### Aim of the exercise:
From the entries that follow, extract each line holding the string "computer".

### Data items:
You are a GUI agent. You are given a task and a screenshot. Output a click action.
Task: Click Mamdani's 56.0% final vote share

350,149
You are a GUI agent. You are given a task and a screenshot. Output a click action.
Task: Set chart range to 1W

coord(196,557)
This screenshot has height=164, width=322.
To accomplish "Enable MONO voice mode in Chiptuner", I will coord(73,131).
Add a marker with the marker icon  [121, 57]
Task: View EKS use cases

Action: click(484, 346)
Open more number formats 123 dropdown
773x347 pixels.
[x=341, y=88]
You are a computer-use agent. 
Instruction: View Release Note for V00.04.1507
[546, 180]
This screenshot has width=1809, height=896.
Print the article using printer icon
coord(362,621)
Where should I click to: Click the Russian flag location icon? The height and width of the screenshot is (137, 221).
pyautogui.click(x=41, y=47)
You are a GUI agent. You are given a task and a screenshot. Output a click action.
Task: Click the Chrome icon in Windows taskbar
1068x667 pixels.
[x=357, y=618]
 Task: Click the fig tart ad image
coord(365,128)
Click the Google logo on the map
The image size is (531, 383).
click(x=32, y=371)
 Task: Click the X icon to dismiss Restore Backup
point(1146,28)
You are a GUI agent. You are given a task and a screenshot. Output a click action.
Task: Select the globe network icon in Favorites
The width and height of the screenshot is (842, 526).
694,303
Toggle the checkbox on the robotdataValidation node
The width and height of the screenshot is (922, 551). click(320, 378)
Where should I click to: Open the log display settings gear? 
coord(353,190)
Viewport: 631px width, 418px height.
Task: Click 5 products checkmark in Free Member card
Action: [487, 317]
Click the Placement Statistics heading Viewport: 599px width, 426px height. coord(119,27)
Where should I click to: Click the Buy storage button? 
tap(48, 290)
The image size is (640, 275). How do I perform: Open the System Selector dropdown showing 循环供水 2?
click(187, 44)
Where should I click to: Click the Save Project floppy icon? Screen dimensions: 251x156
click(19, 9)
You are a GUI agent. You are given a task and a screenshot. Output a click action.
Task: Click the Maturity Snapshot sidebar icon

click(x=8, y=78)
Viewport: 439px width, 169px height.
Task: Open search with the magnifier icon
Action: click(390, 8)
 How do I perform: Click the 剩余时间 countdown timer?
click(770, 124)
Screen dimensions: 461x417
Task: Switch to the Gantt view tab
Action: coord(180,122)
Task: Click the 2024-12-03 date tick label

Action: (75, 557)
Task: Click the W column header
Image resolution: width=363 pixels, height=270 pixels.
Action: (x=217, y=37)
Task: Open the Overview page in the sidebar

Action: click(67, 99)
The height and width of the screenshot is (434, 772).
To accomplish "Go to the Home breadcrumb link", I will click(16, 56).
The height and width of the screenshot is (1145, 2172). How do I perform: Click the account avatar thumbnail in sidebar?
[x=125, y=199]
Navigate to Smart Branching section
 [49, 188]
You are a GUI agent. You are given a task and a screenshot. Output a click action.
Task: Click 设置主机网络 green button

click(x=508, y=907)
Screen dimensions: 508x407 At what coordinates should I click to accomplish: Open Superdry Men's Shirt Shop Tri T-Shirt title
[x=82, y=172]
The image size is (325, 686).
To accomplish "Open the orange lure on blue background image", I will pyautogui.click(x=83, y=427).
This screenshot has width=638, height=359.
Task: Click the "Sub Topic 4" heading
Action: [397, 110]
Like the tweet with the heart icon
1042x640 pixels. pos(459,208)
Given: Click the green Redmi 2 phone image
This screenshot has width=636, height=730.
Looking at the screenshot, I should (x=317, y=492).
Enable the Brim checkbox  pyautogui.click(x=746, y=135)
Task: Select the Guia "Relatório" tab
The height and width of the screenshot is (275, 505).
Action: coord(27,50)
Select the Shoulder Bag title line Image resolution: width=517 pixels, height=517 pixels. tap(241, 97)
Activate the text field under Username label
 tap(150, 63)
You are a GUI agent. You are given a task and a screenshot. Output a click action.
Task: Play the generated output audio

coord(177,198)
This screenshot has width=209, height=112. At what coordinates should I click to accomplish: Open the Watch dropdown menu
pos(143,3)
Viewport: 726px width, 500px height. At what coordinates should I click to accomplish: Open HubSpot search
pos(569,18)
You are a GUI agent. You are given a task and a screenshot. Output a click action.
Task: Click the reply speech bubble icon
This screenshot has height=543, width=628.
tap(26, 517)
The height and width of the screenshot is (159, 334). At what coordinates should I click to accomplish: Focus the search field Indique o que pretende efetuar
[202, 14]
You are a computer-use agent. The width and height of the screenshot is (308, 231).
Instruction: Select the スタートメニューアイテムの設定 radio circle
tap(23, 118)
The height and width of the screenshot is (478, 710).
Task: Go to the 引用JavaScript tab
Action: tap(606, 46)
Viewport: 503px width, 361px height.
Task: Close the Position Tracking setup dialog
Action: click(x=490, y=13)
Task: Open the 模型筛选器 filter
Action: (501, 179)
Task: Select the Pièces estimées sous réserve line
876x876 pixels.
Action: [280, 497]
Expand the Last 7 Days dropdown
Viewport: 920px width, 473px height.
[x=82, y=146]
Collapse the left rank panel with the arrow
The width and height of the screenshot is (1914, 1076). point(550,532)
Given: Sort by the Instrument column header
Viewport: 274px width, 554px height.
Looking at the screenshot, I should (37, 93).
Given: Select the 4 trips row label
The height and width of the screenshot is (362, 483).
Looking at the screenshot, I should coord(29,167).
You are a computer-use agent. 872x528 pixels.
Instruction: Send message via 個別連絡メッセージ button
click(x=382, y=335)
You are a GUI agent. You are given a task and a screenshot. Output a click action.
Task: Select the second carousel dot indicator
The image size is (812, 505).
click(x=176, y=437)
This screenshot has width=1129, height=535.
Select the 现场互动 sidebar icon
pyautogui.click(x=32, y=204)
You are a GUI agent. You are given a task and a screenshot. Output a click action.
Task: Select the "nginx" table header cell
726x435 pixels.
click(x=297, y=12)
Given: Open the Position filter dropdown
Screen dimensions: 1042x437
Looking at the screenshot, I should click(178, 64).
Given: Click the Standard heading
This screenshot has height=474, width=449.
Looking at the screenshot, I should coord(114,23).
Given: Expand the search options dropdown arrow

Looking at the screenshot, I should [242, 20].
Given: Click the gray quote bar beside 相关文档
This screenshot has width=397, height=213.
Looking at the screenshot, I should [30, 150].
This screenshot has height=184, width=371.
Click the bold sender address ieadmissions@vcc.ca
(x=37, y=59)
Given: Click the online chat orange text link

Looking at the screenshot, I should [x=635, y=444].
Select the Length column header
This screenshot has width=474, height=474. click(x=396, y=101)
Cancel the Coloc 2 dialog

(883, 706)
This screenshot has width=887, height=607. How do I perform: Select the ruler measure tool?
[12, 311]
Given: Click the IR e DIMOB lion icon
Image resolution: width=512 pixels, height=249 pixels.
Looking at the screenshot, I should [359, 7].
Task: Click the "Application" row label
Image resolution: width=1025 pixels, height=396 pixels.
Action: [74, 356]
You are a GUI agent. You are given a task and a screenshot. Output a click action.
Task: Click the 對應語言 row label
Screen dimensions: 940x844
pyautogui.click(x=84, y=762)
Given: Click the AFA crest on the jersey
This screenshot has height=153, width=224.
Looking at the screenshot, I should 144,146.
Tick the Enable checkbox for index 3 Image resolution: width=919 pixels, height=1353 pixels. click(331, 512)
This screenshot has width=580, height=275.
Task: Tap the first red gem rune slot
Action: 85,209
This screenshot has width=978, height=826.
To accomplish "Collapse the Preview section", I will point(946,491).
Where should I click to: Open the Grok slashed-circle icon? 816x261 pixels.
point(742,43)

### Answer for this exercise:
You are a computer-use agent. 
You are a computer-use agent. The width and height of the screenshot is (308, 231).
You are a computer-use agent. 872x528 pixels.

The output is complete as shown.